• [Your goal]: Line for line, the listing below is to be transcribed exactly.

• [Input material]:
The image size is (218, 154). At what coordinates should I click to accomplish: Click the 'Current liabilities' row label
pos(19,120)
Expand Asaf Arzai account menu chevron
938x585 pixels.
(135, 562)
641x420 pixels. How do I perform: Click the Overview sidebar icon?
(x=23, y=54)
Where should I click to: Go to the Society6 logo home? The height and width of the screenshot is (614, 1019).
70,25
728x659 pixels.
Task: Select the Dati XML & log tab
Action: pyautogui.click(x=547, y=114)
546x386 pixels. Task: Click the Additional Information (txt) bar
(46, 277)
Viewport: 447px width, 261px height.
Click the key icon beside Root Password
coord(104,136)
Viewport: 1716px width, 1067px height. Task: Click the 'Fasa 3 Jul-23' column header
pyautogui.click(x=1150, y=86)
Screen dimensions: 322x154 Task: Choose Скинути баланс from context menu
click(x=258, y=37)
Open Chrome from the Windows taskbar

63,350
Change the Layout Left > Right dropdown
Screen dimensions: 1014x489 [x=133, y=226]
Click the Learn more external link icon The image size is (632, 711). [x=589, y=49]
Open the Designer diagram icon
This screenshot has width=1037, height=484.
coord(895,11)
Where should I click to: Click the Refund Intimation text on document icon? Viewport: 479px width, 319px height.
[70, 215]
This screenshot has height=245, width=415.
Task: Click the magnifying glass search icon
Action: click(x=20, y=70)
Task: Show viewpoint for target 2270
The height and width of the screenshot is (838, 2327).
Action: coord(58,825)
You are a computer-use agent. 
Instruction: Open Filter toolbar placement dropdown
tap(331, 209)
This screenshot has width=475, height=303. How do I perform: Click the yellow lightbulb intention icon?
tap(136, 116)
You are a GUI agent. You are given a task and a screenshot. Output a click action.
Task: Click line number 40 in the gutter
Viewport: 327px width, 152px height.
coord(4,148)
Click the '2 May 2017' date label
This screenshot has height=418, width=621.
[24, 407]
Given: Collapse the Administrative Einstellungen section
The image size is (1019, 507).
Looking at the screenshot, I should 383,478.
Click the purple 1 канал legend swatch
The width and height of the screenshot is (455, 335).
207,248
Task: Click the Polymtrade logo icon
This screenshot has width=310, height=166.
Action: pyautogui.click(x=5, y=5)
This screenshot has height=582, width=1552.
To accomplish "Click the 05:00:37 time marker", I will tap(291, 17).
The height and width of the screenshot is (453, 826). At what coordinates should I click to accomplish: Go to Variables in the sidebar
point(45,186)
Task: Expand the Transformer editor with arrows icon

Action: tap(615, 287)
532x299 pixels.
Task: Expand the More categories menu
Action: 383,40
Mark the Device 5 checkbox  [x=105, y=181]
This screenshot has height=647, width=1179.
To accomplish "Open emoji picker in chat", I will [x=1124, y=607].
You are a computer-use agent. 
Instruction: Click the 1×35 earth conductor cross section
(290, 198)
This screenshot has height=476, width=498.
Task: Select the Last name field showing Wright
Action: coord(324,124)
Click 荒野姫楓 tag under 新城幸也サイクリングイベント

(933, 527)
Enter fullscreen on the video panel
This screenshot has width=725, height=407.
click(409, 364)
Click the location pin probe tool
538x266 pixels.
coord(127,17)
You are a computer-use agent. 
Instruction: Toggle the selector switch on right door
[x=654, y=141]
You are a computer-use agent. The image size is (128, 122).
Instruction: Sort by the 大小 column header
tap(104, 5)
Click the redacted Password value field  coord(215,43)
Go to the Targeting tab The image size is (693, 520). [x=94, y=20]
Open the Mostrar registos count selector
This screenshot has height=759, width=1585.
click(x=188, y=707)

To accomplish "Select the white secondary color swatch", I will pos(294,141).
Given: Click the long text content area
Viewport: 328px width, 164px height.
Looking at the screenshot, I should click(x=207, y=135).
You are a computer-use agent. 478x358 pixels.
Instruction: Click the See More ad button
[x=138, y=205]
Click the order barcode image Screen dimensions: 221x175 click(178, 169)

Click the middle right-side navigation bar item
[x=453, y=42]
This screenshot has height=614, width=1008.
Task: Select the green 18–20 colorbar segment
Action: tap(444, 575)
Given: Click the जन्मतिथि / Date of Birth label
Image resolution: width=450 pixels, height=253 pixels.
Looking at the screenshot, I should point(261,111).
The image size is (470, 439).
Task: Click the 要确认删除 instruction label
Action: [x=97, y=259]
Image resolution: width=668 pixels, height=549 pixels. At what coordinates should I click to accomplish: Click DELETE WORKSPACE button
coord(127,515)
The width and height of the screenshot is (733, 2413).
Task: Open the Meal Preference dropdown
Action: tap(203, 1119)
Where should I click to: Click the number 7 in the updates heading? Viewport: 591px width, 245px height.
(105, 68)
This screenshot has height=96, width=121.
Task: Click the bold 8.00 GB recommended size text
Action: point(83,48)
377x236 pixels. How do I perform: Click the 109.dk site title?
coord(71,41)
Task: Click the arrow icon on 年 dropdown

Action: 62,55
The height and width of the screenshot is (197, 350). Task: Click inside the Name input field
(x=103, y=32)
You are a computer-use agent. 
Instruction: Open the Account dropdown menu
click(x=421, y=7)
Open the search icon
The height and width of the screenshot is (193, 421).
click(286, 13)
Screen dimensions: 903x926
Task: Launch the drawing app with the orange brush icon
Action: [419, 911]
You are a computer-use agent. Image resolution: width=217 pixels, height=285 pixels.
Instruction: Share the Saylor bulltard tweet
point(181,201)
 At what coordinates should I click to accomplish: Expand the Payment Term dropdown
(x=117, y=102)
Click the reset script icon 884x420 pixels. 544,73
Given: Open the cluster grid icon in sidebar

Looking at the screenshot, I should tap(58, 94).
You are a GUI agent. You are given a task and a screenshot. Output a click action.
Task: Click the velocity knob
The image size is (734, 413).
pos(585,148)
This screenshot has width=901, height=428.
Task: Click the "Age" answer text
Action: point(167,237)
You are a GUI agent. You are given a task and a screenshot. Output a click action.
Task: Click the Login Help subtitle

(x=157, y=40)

• [Result for this exercise]:
The image size is (218, 154). At what coordinates should I click to accomplish: Click the 'Current liabilities' row label
pos(19,120)
Expand Asaf Arzai account menu chevron
938x585 pixels.
(135, 562)
641x420 pixels. How do I perform: Click the Overview sidebar icon?
(x=23, y=54)
Where should I click to: Go to the Society6 logo home? The height and width of the screenshot is (614, 1019).
70,25
728x659 pixels.
Task: Select the Dati XML & log tab
Action: pyautogui.click(x=547, y=114)
546x386 pixels. Task: Click the Additional Information (txt) bar
(46, 277)
Viewport: 447px width, 261px height.
Click the key icon beside Root Password
coord(104,136)
Viewport: 1716px width, 1067px height. Task: Click the 'Fasa 3 Jul-23' column header
pyautogui.click(x=1150, y=86)
Screen dimensions: 322x154 Task: Choose Скинути баланс from context menu
click(x=258, y=37)
Open Chrome from the Windows taskbar

63,350
Change the Layout Left > Right dropdown
Screen dimensions: 1014x489 [x=133, y=226]
Click the Learn more external link icon The image size is (632, 711). [x=589, y=49]
Open the Designer diagram icon
This screenshot has width=1037, height=484.
coord(895,11)
Where should I click to: Click the Refund Intimation text on document icon? Viewport: 479px width, 319px height.
[70, 215]
This screenshot has height=245, width=415.
Task: Click the magnifying glass search icon
Action: click(x=20, y=70)
Task: Show viewpoint for target 2270
The height and width of the screenshot is (838, 2327).
Action: coord(58,825)
You are a computer-use agent. 
Instruction: Open Filter toolbar placement dropdown
tap(331, 209)
This screenshot has width=475, height=303. How do I perform: Click the yellow lightbulb intention icon?
tap(136, 116)
You are a GUI agent. You are given a task and a screenshot. Output a click action.
Task: Click line number 40 in the gutter
Viewport: 327px width, 152px height.
coord(4,148)
Click the '2 May 2017' date label
This screenshot has height=418, width=621.
[24, 407]
Given: Collapse the Administrative Einstellungen section
The image size is (1019, 507).
Looking at the screenshot, I should 383,478.
Click the purple 1 канал legend swatch
The width and height of the screenshot is (455, 335).
207,248
Task: Click the Polymtrade logo icon
This screenshot has width=310, height=166.
Action: pyautogui.click(x=5, y=5)
This screenshot has height=582, width=1552.
To accomplish "Click the 05:00:37 time marker", I will tap(291, 17).
The height and width of the screenshot is (453, 826). At what coordinates should I click to accomplish: Go to Variables in the sidebar
point(45,186)
Task: Expand the Transformer editor with arrows icon

Action: tap(615, 287)
532x299 pixels.
Task: Expand the More categories menu
Action: 383,40
Mark the Device 5 checkbox  [x=105, y=181]
This screenshot has height=647, width=1179.
To accomplish "Open emoji picker in chat", I will [x=1124, y=607].
You are a computer-use agent. 
Instruction: Click the 1×35 earth conductor cross section
(290, 198)
This screenshot has height=476, width=498.
Task: Select the Last name field showing Wright
Action: coord(324,124)
Click 荒野姫楓 tag under 新城幸也サイクリングイベント

(933, 527)
Enter fullscreen on the video panel
This screenshot has width=725, height=407.
click(409, 364)
Click the location pin probe tool
538x266 pixels.
coord(127,17)
You are a computer-use agent. 
Instruction: Toggle the selector switch on right door
[x=654, y=141]
You are a computer-use agent. The image size is (128, 122).
Instruction: Sort by the 大小 column header
tap(104, 5)
Click the redacted Password value field  coord(215,43)
Go to the Targeting tab The image size is (693, 520). [x=94, y=20]
Open the Mostrar registos count selector
This screenshot has height=759, width=1585.
click(x=188, y=707)

To accomplish "Select the white secondary color swatch", I will pos(294,141).
Given: Click the long text content area
Viewport: 328px width, 164px height.
Looking at the screenshot, I should click(x=207, y=135).
You are a computer-use agent. 478x358 pixels.
Instruction: Click the See More ad button
[x=138, y=205]
Click the order barcode image Screen dimensions: 221x175 click(178, 169)

Click the middle right-side navigation bar item
[x=453, y=42]
This screenshot has height=614, width=1008.
Task: Select the green 18–20 colorbar segment
Action: tap(444, 575)
Given: Click the जन्मतिथि / Date of Birth label
Image resolution: width=450 pixels, height=253 pixels.
Looking at the screenshot, I should point(261,111).
The image size is (470, 439).
Task: Click the 要确认删除 instruction label
Action: [x=97, y=259]
Image resolution: width=668 pixels, height=549 pixels. At what coordinates should I click to accomplish: Click DELETE WORKSPACE button
coord(127,515)
The width and height of the screenshot is (733, 2413).
Task: Open the Meal Preference dropdown
Action: tap(203, 1119)
Where should I click to: Click the number 7 in the updates heading? Viewport: 591px width, 245px height.
(105, 68)
This screenshot has height=96, width=121.
Task: Click the bold 8.00 GB recommended size text
Action: point(83,48)
377x236 pixels. How do I perform: Click the 109.dk site title?
coord(71,41)
Task: Click the arrow icon on 年 dropdown

Action: 62,55
The height and width of the screenshot is (197, 350). Task: Click inside the Name input field
(x=103, y=32)
You are a computer-use agent. 
Instruction: Open the Account dropdown menu
click(x=421, y=7)
Open the search icon
The height and width of the screenshot is (193, 421).
click(286, 13)
Screen dimensions: 903x926
Task: Launch the drawing app with the orange brush icon
Action: [419, 911]
You are a computer-use agent. Image resolution: width=217 pixels, height=285 pixels.
Instruction: Share the Saylor bulltard tweet
point(181,201)
 At what coordinates should I click to accomplish: Expand the Payment Term dropdown
(x=117, y=102)
Click the reset script icon 884x420 pixels. 544,73
Given: Open the cluster grid icon in sidebar

Looking at the screenshot, I should tap(58, 94).
You are a GUI agent. You are given a task and a screenshot. Output a click action.
Task: Click the velocity knob
The image size is (734, 413).
pos(585,148)
This screenshot has width=901, height=428.
Task: Click the "Age" answer text
Action: point(167,237)
You are a GUI agent. You are given a task and a screenshot. Output a click action.
Task: Click the Login Help subtitle

(x=157, y=40)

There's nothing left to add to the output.